EXERCISE INSTRUCTIONS | Each line of the data must be copied exactly.

Extracted records
○ ○ ○ ○ ○ ○ ○

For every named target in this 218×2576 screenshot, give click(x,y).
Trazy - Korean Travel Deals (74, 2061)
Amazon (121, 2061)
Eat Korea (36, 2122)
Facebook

○ ○ ○ ○ ○ ○ ○

THE ANSWER |
For every named target in this 218×2576 screenshot, give click(x,y).
Trazy - Korean Travel Deals (74, 2061)
Amazon (121, 2061)
Eat Korea (36, 2122)
Facebook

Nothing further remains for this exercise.